Au pied de la colline, le comte mit pied à terre, et par un petit sentier circulaire, large de dix-huit pouces, commença de gravir la montagne ; arrivé au sommet, il se trouva arrêté par une haie sur laquelle des fruits verts avaient succédé aux fleurs roses et blanches.

Monte-Cristo chercha la porte du petit enclos, et ne tarda point à la trouver. C’était une petite herse en bois, roulant sur des gonds d’osier et se fermant avec un clou et une ficelle. En un instant le comte fut au courant du mécanisme et la porte s’ouvrit.

Le comte se trouva alors dans un petit jardin de vingt pieds de long sur douze de large, borné d’un côté par la partie de la haie dans laquelle était encadrée l’ingénieuse machine que nous avons décrite sous le nom de porte, et de l’autre par la vieille tour ceinte de lierre, toute parsemée de ravenelles et de giroflées.

On n’eût pas dit, à la voir ainsi ridée et fleurie comme une aïeule à qui ses petits-enfants viennent de souhaiter la fête, qu’elle pourrait raconter bien des drames terribles, si elle joignait une voix aux oreilles menaçantes qu’un vieux proverbe donne aux murailles.

On parcourait ce jardin en suivant une allée sablée de sable rouge, sur lequel mordait, avec des tons qui eussent réjoui l’œil de Delacroix, notre Rubens moderne, une bordure de gros buis, vieille de plusieurs années. Cette allée avait la forme d’un 8, et tournait en s’élançant, de manière à faire dans un jardin de vingt pieds une promenade de soixante. Jamais Flore, la riante et fraîche déesse des bons jardiniers latins, n’avait été honorée d’un culte aussi minutieux et aussi pur que l’était celui qu’on lui rendait dans ce petit enclos.

En effet, de vingt rosiers qui composaient le parterre, pas une feuille ne portait la trace de la mouche, pas un filet la petite grappe de pucerons verts qui désolent et rongent les plantes grandissant sur un terrain humide.
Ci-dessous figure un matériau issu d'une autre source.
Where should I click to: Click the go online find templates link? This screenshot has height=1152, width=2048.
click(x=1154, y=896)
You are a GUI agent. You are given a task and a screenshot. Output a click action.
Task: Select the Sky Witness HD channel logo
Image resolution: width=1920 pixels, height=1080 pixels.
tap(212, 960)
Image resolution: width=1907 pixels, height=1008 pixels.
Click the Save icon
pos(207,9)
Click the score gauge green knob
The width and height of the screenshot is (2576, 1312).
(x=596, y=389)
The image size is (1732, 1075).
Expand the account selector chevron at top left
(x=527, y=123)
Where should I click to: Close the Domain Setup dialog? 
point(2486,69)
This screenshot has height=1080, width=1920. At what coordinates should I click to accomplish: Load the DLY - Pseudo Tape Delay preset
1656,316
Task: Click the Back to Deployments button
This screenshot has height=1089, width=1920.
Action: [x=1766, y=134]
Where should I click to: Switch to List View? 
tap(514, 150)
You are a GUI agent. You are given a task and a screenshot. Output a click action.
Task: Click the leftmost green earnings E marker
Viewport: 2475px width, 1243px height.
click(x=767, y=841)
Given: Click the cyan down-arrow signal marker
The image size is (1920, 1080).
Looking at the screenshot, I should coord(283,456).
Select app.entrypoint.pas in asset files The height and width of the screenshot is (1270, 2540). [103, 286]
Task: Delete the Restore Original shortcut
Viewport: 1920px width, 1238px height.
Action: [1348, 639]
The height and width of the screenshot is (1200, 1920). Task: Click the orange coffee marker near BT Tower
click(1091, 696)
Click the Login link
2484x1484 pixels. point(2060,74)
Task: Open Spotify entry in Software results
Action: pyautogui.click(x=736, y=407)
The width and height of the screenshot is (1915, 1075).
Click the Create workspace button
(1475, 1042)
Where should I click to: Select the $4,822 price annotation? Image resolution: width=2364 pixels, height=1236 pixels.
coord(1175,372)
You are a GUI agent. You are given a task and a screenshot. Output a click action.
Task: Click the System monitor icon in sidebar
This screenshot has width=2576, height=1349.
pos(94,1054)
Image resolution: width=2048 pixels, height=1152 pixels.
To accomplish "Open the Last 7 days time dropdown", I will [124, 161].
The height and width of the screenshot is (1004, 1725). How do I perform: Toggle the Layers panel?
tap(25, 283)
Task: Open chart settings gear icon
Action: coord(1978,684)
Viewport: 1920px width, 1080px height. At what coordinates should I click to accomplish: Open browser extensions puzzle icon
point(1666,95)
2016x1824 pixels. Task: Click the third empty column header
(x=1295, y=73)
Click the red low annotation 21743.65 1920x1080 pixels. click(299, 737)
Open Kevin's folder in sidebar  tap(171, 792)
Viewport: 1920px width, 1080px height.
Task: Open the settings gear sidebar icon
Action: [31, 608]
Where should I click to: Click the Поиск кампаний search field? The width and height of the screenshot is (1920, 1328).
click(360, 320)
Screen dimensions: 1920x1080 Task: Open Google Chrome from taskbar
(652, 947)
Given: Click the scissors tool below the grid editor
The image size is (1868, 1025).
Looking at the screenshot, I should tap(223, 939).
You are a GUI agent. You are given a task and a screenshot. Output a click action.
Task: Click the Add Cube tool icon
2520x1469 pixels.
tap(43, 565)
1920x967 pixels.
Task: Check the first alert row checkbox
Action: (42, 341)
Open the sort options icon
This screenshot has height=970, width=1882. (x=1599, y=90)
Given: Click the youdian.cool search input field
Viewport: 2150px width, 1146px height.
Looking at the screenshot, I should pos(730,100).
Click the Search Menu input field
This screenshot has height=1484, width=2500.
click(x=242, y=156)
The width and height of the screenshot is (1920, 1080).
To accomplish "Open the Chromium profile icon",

Ce n’était cependant point l’humidité qui manquait à ce jardin : la terre noire comme de la suie, l’opaque feuillage des arbres, le disaient assez ; d’ailleurs l’humidité factice eût promptement suppléé à l’humidité naturelle, grâce au tonneau plein d’eau croupissante qui creusait un des angles du jardin, et dans lequel stationnaient, sur une nappe verte, une grenouille et un crapaud qui, par incompatibilité d’humeur, sans doute, se tenaient toujours, en se tournant le dos, aux deux points opposés du cercle.

D’ailleurs, pas une herbe dans les allées, pas un rejeton parasite dans les plates-bandes ; une petite-maîtresse polit et émonde avec moins de soin les géraniums, les cactus et les rhododendrons de sa jardinière de porcelaine que ne le faisait le maître jusqu’alors invisible du petit enclos.

Monte-Cristo arrêta après avoir refermé la porte en agrafant la ficelle à son clou, et embrassa d’un regard toute la propriété.

« Il paraît, dit-il, que l’homme du télégraphe a des jardiniers à l’année, ou se livre passionnément à l’agriculture. »

Tout à coup il se heurta à quelque chose, tapi derrière une brouette chargée de feuillage : ce quelque chose se redressa en laissant échapper une exclamation qui peignait son étonnement, et Monte-Cristo se trouva en face d’un bonhomme d’une cinquantaine d’années qui ramassait des fraises qu’il plaçait sur des feuilles de vigne.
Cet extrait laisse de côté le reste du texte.